Offshore Workers ‘Getting Heavier’
A team at Aberdeen’s Robert Gordon University spent two years assessing measurements of hundreds of workers.
Twenty-six measurements were compared with figures from 30 years ago. The average weight now of men offshore is about 14st 3.5lbs, a 19% increase.
It has been done to help inform the future design of offshore installations and safety kit.
Well-equipped gyms found on most platforms were thought to have played a big part in the weight increase.
Another factor was said to be the increased ethnic diversity of the workforce.
Workers are now also taller, by about 3.5cm on average.
A mobile scanning unit was used to scan the bodies of the volunteers, producing a three dimensional picture.
Dr Arthur Stewart, of RGU, said: “We now have a unique insight as to how the shape of offshore workers has altered profoundly since the 1980s.
“Compared with that of a generation ago when many of the North Sea installations were constructed, the size of today’s workforce, together with the size increase imposed by different types of clothing, will enable space-related risk to be managed and future design for space provision optimised.
“In addition to the data on offshore workers, the study has generated an on-going capability for measuring the size and shape of the offshore workforce in the future.
“Despite challenging times for the oil and gas industry, this is good news for the offshore workforce and provides valuable information which will inform operational decisions and aspects of offshore installation and safety equipment design.”
Robert Paterson, of industry body Oil and Gas UK, said: “This has been a hugely beneficial collaboration between academia and industry.

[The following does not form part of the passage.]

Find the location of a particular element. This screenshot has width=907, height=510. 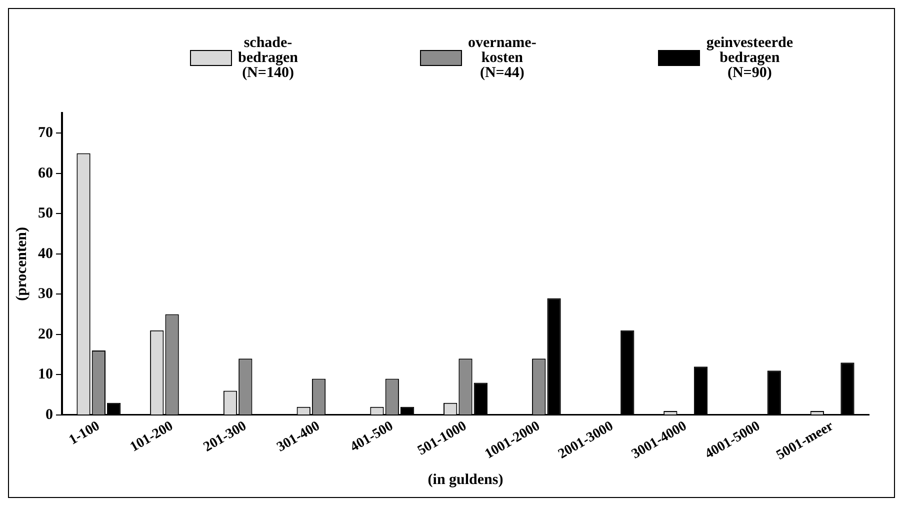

“Data collected will inform all aspects of offshore ergonomics and health and safety, from informing seat design for use in helicopters and lifeboats, survival suit design and space availability in corridors and work environments offshore.”

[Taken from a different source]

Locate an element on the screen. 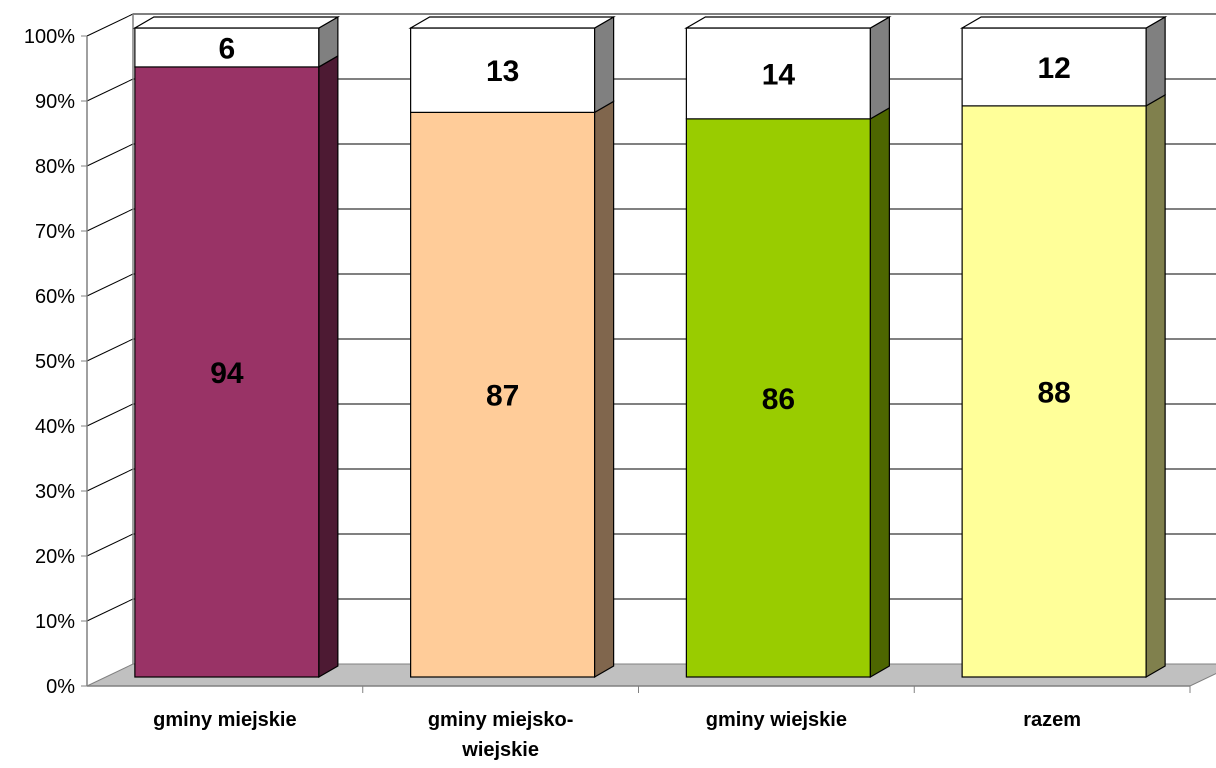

It was announced last year that new rules were to be introduced on the size of oil workers travelling to and from offshore installations by helicopter.
Passengers with a shoulder width of 22 inches or more would be classed as “extra broad” and would have to sit next to a similarly large helicopter window.
It followed a Civil Aviation Authority (CAA) review of helicopter safety.
Concerns were raised about larger passengers being able to escape from a crashed aircraft quickly.